Many apparently unrelated molecular abnormalities in PAH do have a common denominator; they either cause or promote the Warburg effect in pulmonary vascular cells; in turn, the signaling downstream from this mitochondrial suppression can also explain numerous molecular events previously not connected. Previous studies suggested that the Warburg effect could promote pulmonary vascular endothelial dysfunction but the mechanism remains unknown. We found that LncRNA-p21 was involved in enhancing the Warburg effect in hypoxia-induced PAH mouse; In addition, we also demonstrated that HMGB1 can promote endothelial dysfunction through the TLR4 pathway. Therefore, combining the latest research result that the Warburg effect promotes HMGB1 secretion, we speculated that LncRNA-p21 can promote endothelial dysfunction by regulating the HMGB1 secretion and downstream pathways through the Warburg effect, ultimately leading to PAH. In order to prove this point, the PAH mouse model induced by hypoxia will be utilized. First of all, the metabolomics approach will be applied to comprehensively and dynamically analysis the metabolic dysfunction in PAH, particularly the relevance of the Warburg effect. And the metabolic dysfunction will be further verified in plasma samples of a large number of PAH patients we have collected earlier. Then more importantly, it will be confirmed that the enhancement effect of LncRNA-p21 on the Warburg effect in hypoxia-induced PAH mouse model. Lastly, the mechanism how the Warburg effect promotes endothelial dysfunction through HMGB1 will be clarify. Thus, it would be able to illustrate the molecular mechanism how the Warburg effect promotes endothelial dysfunction in PAH. The present study will enrich the understanding of PAH, and provide new research ideas and potential therapeutic target for PAH.
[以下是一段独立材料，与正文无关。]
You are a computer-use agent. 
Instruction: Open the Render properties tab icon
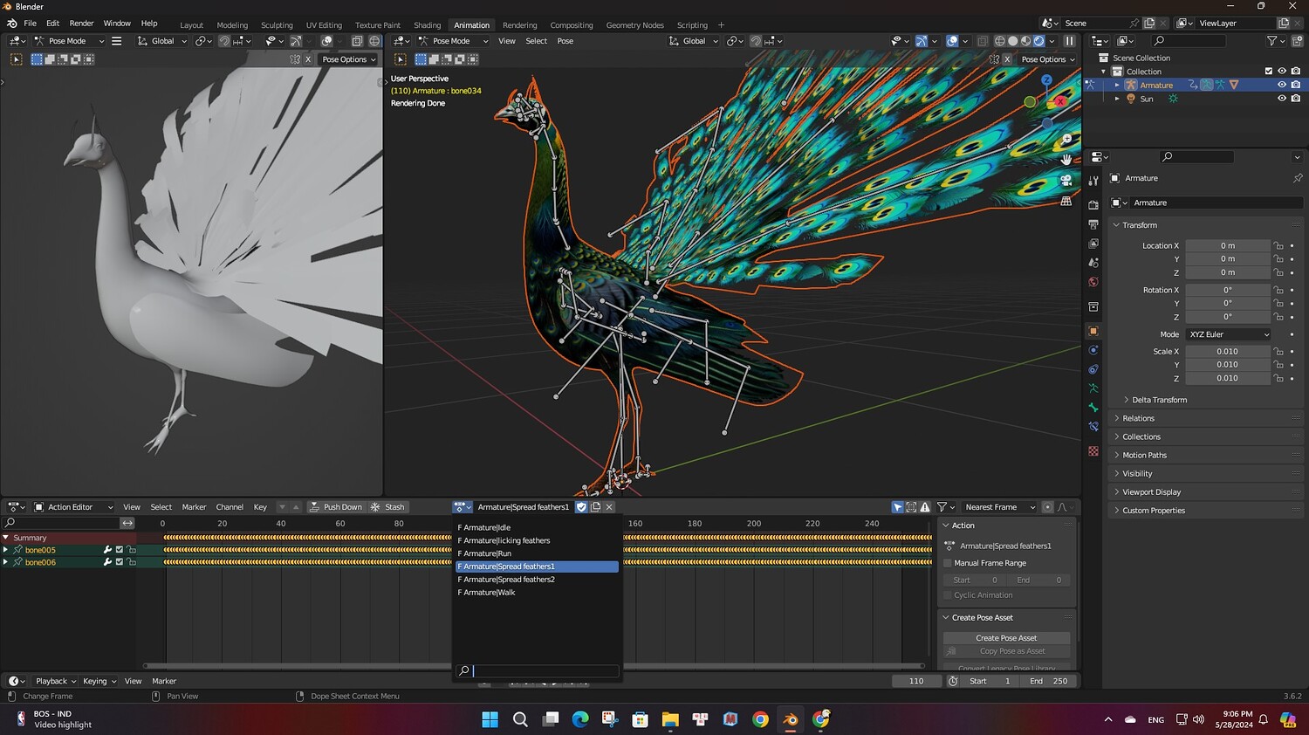(x=1093, y=205)
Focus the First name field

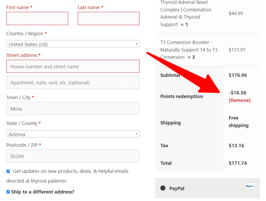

Warburg效应是肺动脉高压(PAH)多种分子机制的共同通路，是治疗PAH重要的潜在靶点。Warburg效应可促进肺动脉内皮功能障碍但机制不清，我们前期发现LncRNA-p21促进缺氧诱导PAH小鼠Warburg效应，HMGB1可损伤肺血管内皮功能；结合Warburg效应促进HMGB1分泌的最新研究进展，因此推测LncRNA-p21可促进Warburg效应，继而通过HMGB1损伤内皮细胞功能导致PAH。本研究采用缺氧诱导小鼠PAH模型，结合代谢组学和分子生物学，首先构建PAH代谢网络以系统分析PAH-Warburg效应，接着重点探明LncRNA-p21促进Warburg效应的机制，然后证实Warburg效应通过HMGB1促进肺动脉内皮功能障碍，以此阐明LncRNA-p21调控Warburg效应影响内皮细胞功能的机制。本研究将丰富对PAH的认识，为PAH机制探讨提供新的研究线索及治疗靶点。

动态、系统的阐明PAH代谢变化是PAH诊治的重要突破口。本团队通过UPLC-MS/GC-MS 技术成功构建PAH代谢网络，发现包括Warburg效应在内的多种代谢通路的显著改变，并在此基础上筛选出具有较好临床诊断效能的潜在血浆代谢标志物。同时，在动物模型上探讨PAH代谢改变的分子调控机制。虽然没有在体内实验观察到LncRNA-p21敲低对低氧诱导肺动脉高压发生发展的保护作用，但我们意外发现低氧-PAH大鼠及MCT-PAH大鼠肠道产SCFA菌群及SCFA（丁酸）显著减少。丁酸是组蛋白去乙酰化酶的抑制剂，它积累在细胞核中能调控 HDAC 基因表达，起到抑制增殖、促进分化、诱导凋亡的作用。结合最新研究发现HDAC抑制剂（辛二酰苯胺异羟肟酸等）可显著减轻野百合碱诱导的肺高压大鼠肺动脉压力。因此我们将部分研究内容调整为丁酸对低氧-PAH小鼠肺动脉高压发生发展的影响及机制探讨。研究证实丁酸可以改善低氧诱导PAH大鼠的肺高压表型，并减少肺组织中HDAC5和PCNA的表达。此外，丁酸钠可抑制低氧或血小板源性生长因子（PDGF）诱导的肺动脉平滑肌细胞中HIF-1α、HMGB2、TLR4、TNF-α、HDAC5以及PCNA的表达量增加。本研究丰富了对PAH的认识，有望为PAH诊治提供新的靶点。